坂上は1967年に生まれ、わずか2歳で劇団入り。子役デビューして”天才子役”と称された。しかし順風満帆とはいかず、人生の酸いも甘いも噛み分けてきた。54歳になった今、坂上が思う動物の魅力とは何か。
「反省材料、ですかね。うちの子たちを見ていると、人間っていうのはなんと卑しい生き物かと思います。例えばパグゾウがソファの上に寝ていて、マルちゃんは僕の膝の上に来たい。人間ならパグゾウを避けて僕の膝の上に来るかもしれないけど、あの子たちはパグゾウを踏んで最短距離で来たりする。でも、踏まれたパグゾウがそこで『何するんだ!』と怒らない。寛容さと言いますか、気にしない。学びが多いです」
犬のみならず、猫からも学びが少なくない。「猫は、犬と違ってご飯を共有できます。うちは大勢いるからかもしれないですが、『私が、私が!』とゴハンへの執着が少ない。自分のゴハンを他の子が食べても何も言わない。一方人間は、大なり小なり自分が得することを考えている。僕くらいの年齢になっても欲がゼロなわけではない。そういう現場を見ていると、欲深いのはどうなんだろうと日々思い知らされます」と語った。
犬や猫は、血のつながってない子たちと勝手に兄弟にさせられて共同生活を送っているのに、本当にうまく共生する。「それって人間みたいに『私が、私が!』となったらできないです。たしかに『僕のことをかわいがって』という欲はありますけど、次男坊が甘えているときは、他の子たちは我慢している。六男坊が甘えているときは七男坊がやきもち焼いている。お互いうまくバランスが取れています」
この先、愛する動物たちとどのように関わっていきたいかと尋ねると「プライベートでは、僕の年齢も考えるとおそらく今の子たちで終わりかなという気がします。今の子たちのお世話をして、きちんとお見送りまでしないといけません。『どうぶつ王国』ではワンちゃんや猫ちゃんを保護できる土地を買って、コロナ禍でだいぶ遅れましたけど(動物保護活動向けの)ハウスの着工作業に入れます。つらい思いをしている子たちを保護しながら、もう1回人間のことを信用してもらって、里親さんを探して……と動物保護は引き続きやっていくでしょうね」と話した。

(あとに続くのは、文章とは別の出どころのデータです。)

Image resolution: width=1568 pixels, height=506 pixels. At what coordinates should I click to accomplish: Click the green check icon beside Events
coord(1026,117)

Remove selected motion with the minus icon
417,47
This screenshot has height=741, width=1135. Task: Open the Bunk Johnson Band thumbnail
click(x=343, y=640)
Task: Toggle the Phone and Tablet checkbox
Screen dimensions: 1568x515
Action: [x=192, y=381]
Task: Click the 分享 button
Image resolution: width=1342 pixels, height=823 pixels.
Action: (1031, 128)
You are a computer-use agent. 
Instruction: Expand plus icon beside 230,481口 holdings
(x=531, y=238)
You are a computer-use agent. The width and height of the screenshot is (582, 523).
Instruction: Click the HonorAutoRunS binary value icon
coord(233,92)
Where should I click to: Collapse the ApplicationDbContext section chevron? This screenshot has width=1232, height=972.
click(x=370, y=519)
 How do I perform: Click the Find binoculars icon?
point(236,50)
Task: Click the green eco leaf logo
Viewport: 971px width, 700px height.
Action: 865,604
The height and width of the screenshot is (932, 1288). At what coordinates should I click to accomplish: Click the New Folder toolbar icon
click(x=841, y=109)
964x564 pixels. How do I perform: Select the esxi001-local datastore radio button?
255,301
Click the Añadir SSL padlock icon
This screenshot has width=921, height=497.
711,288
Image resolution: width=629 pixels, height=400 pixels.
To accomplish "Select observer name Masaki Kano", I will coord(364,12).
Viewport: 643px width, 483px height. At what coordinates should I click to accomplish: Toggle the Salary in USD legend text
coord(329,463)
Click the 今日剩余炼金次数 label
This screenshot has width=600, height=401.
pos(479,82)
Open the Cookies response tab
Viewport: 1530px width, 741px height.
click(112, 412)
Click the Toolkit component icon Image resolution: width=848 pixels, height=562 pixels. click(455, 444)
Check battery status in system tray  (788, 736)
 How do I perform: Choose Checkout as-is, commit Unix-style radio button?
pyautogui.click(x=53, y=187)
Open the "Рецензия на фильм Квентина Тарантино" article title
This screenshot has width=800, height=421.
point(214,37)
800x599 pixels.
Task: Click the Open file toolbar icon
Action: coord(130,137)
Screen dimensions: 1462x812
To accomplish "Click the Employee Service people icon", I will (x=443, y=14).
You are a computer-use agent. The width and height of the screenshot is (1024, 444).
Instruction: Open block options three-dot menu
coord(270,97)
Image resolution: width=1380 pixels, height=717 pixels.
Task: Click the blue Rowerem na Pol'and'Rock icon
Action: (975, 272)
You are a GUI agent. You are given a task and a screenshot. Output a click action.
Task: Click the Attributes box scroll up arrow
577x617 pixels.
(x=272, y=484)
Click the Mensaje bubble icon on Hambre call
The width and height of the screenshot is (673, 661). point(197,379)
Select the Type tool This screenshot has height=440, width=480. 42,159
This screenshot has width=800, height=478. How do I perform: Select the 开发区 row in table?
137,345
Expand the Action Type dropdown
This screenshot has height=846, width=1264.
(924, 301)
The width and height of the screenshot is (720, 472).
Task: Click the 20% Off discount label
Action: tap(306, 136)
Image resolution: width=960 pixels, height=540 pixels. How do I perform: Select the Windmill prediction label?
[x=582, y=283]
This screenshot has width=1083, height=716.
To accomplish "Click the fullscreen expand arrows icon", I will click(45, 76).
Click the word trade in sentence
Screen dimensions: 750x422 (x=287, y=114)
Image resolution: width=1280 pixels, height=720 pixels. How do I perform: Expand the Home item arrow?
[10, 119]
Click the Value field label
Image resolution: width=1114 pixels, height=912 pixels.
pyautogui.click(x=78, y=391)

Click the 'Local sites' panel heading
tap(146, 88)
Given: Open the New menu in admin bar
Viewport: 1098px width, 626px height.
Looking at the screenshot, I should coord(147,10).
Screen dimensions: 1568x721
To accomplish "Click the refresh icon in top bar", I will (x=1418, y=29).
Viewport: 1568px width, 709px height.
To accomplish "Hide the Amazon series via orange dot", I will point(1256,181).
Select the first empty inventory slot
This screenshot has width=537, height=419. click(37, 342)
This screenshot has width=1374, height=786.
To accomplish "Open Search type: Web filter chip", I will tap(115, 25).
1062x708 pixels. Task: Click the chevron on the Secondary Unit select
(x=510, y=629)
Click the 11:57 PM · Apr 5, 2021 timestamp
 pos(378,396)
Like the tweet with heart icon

だからこそ、今回の映画『リクはよわくない』への思いもひとしおだ。
「動物と一緒にこれから暮らしたいと思っている方々がいたらぜひ見ていただきたいです。逆に、動物と暮らしていてペットロスになった方々にも見てほしい。ペットロスになるくらい、動物に対して思い入れがある方々だと思います。僕は『もし苦しんでいる子がいたら、一緒に暮らしてあげてもらえませんか?』と言う立場なので、ぜひ見て頂きたいです」
坂上のとどまることを知らない動物愛は、苦難に陥る動物たちの助けとなりそうだ。
1967年6月1日生まれ。東京都出身。3歳で劇団に入団してデビュー。テレビドラマ『下町かあさん』(72)を皮切りに国民的子役として活躍。以降、ドラマ、映画、舞台と多くの作品に出演し、97年には映画『30-thirty』で監督デビュー。舞台の脚本・演出も手がける。2009年には、キッズアクターズスクール「アヴァンセ」を設立し、自身の子役経験を生かした独自の指導方法で評判を集めている。また、『バイキングMORE』『坂上どうぶつ王国』(フジテレビ系)でMCを務めるなど多くのテレビ番組にレギュラー出演中。著書に『偽悪のすすめ』『パグゾウくんとシノブくん。』(講談社)など。